GARY BETTMAN: Sports franchises are interesting. They get valued the way Internet companies used to, before the bubble burst. What are the revenues? And the little secret is because, other than the NFL, most franchises don't have a bottom line that would interest anybody. People make investments in sports teams because they think they can turn it around, they think it's a good asset value, to express civic pride. There are lots of reasons that go into the mix. But at some point, the economics don't work to a sufficiently large degree that it becomes untenable. And that's where we are.
The way we judge ourselves is our fan base. Our fans are what make us tick. Tell us how well we're connecting. 10 years ago, we drew 14 million fans to our games. The last four years, we drew 20 million fans to our games. So there's been a dramatic increase. Are our games entertaining? Are people watching them on television? How good is our exposure? How much does the media cover us? And how many fans do we have?

Q: A lot of what you talk about is the development of a culture that's particular to your league. And therefore that community is an important one, and the spirit of that community. So it must have been hard for you to make a decision to go for a lockout. Was it hard? And how did you make that decision?
BETTMAN: The answer is, of course, it was hard. But we all have to make hard decisions.
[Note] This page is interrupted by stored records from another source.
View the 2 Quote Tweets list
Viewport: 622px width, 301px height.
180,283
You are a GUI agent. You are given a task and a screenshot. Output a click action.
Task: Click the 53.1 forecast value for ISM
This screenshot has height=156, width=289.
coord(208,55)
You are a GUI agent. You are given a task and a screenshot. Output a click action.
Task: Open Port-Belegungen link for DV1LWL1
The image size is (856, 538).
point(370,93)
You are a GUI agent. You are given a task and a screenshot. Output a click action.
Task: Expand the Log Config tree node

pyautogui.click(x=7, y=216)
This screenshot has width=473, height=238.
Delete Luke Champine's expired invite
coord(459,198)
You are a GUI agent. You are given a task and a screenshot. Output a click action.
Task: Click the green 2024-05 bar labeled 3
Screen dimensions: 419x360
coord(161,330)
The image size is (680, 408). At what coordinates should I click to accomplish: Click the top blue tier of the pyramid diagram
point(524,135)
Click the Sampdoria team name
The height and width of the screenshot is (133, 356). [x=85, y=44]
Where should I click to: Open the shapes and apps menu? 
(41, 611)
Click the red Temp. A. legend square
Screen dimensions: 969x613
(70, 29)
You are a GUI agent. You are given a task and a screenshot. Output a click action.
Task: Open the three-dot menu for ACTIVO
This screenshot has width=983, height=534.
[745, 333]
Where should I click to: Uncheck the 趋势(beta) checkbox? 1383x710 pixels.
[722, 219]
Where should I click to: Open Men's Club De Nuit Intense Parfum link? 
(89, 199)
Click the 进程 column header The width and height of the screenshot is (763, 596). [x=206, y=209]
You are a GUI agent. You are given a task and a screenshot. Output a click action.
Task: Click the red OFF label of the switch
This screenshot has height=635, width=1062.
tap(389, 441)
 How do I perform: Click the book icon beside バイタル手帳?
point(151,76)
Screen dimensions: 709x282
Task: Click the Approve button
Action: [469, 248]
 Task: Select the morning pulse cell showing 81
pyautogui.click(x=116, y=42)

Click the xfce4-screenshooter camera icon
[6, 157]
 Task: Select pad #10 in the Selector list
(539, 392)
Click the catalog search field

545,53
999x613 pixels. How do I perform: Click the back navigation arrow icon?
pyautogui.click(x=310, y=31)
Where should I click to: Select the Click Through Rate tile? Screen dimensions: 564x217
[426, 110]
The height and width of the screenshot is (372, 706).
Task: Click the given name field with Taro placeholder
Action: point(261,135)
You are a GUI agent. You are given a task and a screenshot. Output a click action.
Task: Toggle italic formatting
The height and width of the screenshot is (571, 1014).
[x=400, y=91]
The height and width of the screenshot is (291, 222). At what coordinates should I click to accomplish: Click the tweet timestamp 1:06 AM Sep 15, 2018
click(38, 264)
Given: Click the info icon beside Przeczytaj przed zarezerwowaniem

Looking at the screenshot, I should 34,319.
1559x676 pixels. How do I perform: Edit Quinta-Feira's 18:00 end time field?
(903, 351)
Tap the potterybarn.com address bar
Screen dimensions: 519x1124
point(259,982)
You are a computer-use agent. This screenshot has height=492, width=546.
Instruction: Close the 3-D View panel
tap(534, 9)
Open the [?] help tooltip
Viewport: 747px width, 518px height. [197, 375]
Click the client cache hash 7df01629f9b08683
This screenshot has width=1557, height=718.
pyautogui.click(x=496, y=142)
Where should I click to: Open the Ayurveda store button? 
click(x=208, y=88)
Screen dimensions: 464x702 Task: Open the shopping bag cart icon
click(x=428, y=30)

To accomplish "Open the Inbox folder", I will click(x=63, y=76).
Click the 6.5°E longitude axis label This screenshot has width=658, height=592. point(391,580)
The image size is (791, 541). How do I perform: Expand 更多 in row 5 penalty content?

For the reasons you talk about, culture, the people associated with the game, the game itself, it was painful more than it was hard. Because, you know, it's hard to say you're shutting down your business. And our business runs on a seasonal basis. So we've decided we're not going to play an entire season. So it was hard on the emotional level.
From a business level – and you have to separate the two – it was, unfortunately, very easy. We lost less money this year than we did the last year we played. So it cost us less to stay in existence even though we weren't playing, than to play under the old collective bargaining agreement. We had too many clubs that were losing too much money. And it was also impacting the quality of our product, because we don't have enough teams that are fully competitive. And we owe it to our fans, our consumers, to do better than that.